Healer or dealer?
I signed on to be a surgeon, but modern medicine increasingly forces me to think and act like a businessman.
Bronxville, N.Y. (FORTUNE Small Business Magazine) -- "For services rendered" was the billing information my father gave Medicare when he did a hip replacement in the 1970s. He sent in what he considered a reasonable bill, and most of the time Medicare sent him a check. Those checks put me through college and medical school.
My father was and still is every inch a doctor - an orthopedic surgeon, as I am - and laughs at the thought of himself as a businessman. He lost money in the market, in cattle and oil tax dodges, on boats and vacation homes; he lost money on many of his patients who never paid for their care. He made enough on the others to make up for it. I'm 48, among the last to have known that easy-billing heyday. But I'm not laughing.

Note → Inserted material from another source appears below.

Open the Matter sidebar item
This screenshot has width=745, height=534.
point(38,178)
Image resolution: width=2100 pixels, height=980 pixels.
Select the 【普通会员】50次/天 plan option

The financially carefree days when we could devote ourselves to medicine and nothing else came to an end about ten years ago. First our accountants told us we were making a little less than the year before, then a lot less. As HMOs became the norm, private-paying patients left our practices. The last of us to face the music finally admitted it: We could no longer practice "pure" medicine as our fathers had. I had to accept that having a private medical practice meant running a business.
The most obvious business fix was to simply work more hours and see more patients. That meant no more Wednesday golf, less networking and socializing with colleagues. My weekly free clinic at a local teaching hospital became monthly. But even working 60 hours a week, as I do now, doesn't eliminate the need to think like a businessman.
Hand in hand with increasing patient volume, I, like many of my peers, began specializing in fewer but more profitable procedures. Patients like the idea of a doctor who "only does shoulders," and about 60% of my practice now is arthroscopic shoulder procedures. Improved technology and my professional interest played a major role in this, but it was a business decision as well - those patients go home a few hours after their surgery, freeing me from the huge unpaid commitment of time and energy I would have to spend taking care of hospital inpatients.
Dropping insurance plans was the next thing to consider, and it was a gut wrencher. I take care of three generations of many families. It's horrible to tell some of these folks - my patients for years - that they have no coverage for my care. I have stayed on with some of these plans. The worst actually pay me less for surgical procedures than my plumber charges me to fix a toilet.
For eight years, I've used a computerized billing system that lets me see what HMO participation costs, to the penny. For the same amount of money, would I rather operate on ten cheap-HMO patients or one private-pay patient? I continue to treat quite a few poor patients for free. My wife, who helps manage my office practice, can be quite unenthusiastic about the freebies. They are every bit as demanding as paying patients, calling me at home at night and on weekends, and they can still sue for malpractice.
There really is no formula for being both a great doctor and a great businessman. I simply try to be conscious with each decision I make of what I am doing for my own benefit and what I am doing for my patient's. I still meet young doctors-in-training who give themselves completely and responsibly to patient care, and that gives me hope that great medicine will survive until the day when my hip needs to be replaced.